MultiplayerMultiplayer is the big draw of Modern Warfare 3, and it pays off just as much as it did in the other games in the series. There are the same seemingly endless customization options, with an experience system and the ability to build your own class with different weapons and abilities. The killstreak system from previous games has been refined into a points-based system that gives players more balance. Instead of getting points for each kill, players can choose Assault, Support, and Specialist modes that give them different rewards. Assault is the traditional killstreak system, where you get new abilities like missile strikes for more kills in a single life. Support counts your kills and other actions between lives, constantly moving up and giving you support-based abilities like UAVs. Specialist gives you more perks for your kills, instead of new weapons it effectively turns you into a super-soldier who's faster, stronger, or able to take more damage.
The different multiplayer options and the Hardcore and Advanced lists keep the game interesting even when you raise your levels and unlock all your weapons. While Team Deathmatch and its variants are some of the most popular, objective-based game modes can also hold your interest. Activision also offers Call of Duty Elite, a premium online service that community features, statistics tracking, and guides to the Modern Warfare 3 experience. It's free, but gamers can pay an additional $50 per year for access to monthly DLC, clan advantages, and other things that enhance the game. However, since the premium access costs almost as much as the game itself, we're not including those features as part of the game.
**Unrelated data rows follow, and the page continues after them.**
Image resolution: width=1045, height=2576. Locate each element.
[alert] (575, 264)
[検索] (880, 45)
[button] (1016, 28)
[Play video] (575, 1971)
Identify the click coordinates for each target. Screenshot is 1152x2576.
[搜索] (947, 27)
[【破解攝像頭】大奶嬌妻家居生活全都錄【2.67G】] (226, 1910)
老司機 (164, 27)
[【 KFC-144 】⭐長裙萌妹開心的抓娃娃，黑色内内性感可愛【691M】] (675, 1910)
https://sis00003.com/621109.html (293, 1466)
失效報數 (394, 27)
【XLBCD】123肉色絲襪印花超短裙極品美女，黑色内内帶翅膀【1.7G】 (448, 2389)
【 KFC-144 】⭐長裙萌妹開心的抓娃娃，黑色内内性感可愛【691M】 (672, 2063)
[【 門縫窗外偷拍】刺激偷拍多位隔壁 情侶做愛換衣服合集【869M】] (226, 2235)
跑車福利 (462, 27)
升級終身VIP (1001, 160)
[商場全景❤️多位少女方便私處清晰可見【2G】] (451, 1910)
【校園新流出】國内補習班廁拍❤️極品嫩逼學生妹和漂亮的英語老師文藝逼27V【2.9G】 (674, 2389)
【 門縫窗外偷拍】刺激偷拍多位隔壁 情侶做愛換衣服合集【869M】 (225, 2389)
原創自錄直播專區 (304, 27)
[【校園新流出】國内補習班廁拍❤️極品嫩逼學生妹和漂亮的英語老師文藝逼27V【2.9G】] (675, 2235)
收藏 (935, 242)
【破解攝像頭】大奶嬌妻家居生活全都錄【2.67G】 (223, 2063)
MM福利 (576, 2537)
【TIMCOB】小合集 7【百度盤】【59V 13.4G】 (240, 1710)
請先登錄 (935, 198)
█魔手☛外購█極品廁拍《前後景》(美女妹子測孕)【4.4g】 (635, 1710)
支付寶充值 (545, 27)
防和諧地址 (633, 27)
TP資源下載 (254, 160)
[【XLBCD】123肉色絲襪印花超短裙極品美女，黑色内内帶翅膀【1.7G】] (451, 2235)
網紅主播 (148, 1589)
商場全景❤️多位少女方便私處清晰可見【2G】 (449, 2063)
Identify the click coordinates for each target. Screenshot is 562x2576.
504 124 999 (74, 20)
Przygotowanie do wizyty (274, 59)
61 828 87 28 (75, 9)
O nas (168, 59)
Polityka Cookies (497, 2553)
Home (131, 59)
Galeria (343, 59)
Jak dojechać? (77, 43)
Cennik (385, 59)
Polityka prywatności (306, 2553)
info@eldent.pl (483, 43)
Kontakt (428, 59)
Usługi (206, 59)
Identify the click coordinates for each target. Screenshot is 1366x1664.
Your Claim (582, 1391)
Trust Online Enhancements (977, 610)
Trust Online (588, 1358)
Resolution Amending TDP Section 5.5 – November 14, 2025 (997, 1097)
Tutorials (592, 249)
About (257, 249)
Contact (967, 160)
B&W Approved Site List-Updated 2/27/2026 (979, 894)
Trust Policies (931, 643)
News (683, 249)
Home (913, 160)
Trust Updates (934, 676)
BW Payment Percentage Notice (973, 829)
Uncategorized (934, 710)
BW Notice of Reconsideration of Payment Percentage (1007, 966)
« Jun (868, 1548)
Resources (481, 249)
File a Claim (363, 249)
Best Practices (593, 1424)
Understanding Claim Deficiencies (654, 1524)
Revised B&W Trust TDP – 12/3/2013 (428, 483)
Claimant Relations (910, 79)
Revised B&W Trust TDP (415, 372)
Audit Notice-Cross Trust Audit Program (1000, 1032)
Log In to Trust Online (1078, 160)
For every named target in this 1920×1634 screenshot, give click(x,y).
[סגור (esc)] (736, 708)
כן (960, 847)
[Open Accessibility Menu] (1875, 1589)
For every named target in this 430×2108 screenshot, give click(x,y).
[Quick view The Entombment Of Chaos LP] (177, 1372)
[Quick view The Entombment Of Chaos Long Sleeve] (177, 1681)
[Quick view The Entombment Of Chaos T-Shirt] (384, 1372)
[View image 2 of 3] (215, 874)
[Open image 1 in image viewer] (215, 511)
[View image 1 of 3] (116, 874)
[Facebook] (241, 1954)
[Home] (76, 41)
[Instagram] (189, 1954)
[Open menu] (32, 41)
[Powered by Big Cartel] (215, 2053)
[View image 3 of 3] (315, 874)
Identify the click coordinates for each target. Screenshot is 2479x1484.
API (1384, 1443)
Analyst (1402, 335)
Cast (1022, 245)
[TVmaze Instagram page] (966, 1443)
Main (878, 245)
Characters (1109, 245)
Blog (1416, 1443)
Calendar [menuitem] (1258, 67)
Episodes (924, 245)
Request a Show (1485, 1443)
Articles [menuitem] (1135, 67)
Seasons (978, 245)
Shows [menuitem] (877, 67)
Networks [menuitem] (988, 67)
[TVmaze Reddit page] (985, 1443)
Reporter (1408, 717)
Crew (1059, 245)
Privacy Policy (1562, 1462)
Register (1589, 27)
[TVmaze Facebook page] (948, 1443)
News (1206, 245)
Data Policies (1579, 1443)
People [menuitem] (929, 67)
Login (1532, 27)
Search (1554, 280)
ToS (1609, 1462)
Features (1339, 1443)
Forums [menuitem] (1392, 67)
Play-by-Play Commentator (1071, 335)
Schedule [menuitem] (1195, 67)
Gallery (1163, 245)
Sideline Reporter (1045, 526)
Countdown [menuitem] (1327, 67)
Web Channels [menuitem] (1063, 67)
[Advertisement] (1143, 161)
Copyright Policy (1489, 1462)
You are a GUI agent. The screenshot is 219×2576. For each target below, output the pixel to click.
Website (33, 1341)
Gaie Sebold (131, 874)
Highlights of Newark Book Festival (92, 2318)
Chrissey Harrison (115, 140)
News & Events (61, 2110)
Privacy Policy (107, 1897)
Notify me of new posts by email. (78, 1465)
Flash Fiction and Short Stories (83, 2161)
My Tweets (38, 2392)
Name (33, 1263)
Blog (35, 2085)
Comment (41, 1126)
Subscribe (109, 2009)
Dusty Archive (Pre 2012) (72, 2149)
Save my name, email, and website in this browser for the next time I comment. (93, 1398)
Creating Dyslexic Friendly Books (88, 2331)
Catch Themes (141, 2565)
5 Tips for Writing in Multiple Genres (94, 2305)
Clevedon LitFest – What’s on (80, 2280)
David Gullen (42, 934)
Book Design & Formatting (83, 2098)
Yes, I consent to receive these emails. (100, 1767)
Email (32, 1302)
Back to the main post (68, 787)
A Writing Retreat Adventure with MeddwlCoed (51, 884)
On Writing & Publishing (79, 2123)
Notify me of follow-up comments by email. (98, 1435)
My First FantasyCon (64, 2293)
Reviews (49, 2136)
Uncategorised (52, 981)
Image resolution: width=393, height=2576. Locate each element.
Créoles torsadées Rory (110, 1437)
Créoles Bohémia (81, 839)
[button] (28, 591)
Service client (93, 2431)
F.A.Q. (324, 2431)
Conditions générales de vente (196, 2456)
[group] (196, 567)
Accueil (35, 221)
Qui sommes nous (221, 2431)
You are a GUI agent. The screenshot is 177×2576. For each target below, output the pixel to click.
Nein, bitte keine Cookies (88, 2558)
The multiplayer options offer a benefit over Battlefield 3, which only has six cooperative missions compared to over a dozen in Modern Warfare 3. Competitive play is pretty evenly matched, with leveling in Modern Warfare 3 universal and steadily unlocking weapons and skills and leveling in Battlefield 3 and rewarding your class as you play it. The big difference between the two games is that Battlefield 3 has vehicles, which can change the nature of a game dramatically. To go to extremes, Modern Warfare 3 is more suitable for Counter-Strike fans, while Battlefield 3 is more suitable for Halo fans, but the distinction between the two modern combat games are far smaller than the rift between the two classic shooters.
Modern Warfare 3 is a solid follow-up to Modern Warfare 2 and Black Ops, and if you loved those games you'll love this one. It doesn't change anything big, and the single-player campaign wraps up a story with most of the exposition lodged in previous games, but it offers a great multiplayer experience and a solid, if predictable and occasionally frustrating, single-player experience. It's an incremental sequel, but it's just what fans of the series need: even more of the same, with slight improvements and tweaks. If you have to choose between Modern Warfare 3 and Battlefield 3, ask yourself whether you prefer vehicles or more cooperative mission content. Those are the biggest distinctions, and they're not enough to make either game clearly better than the other.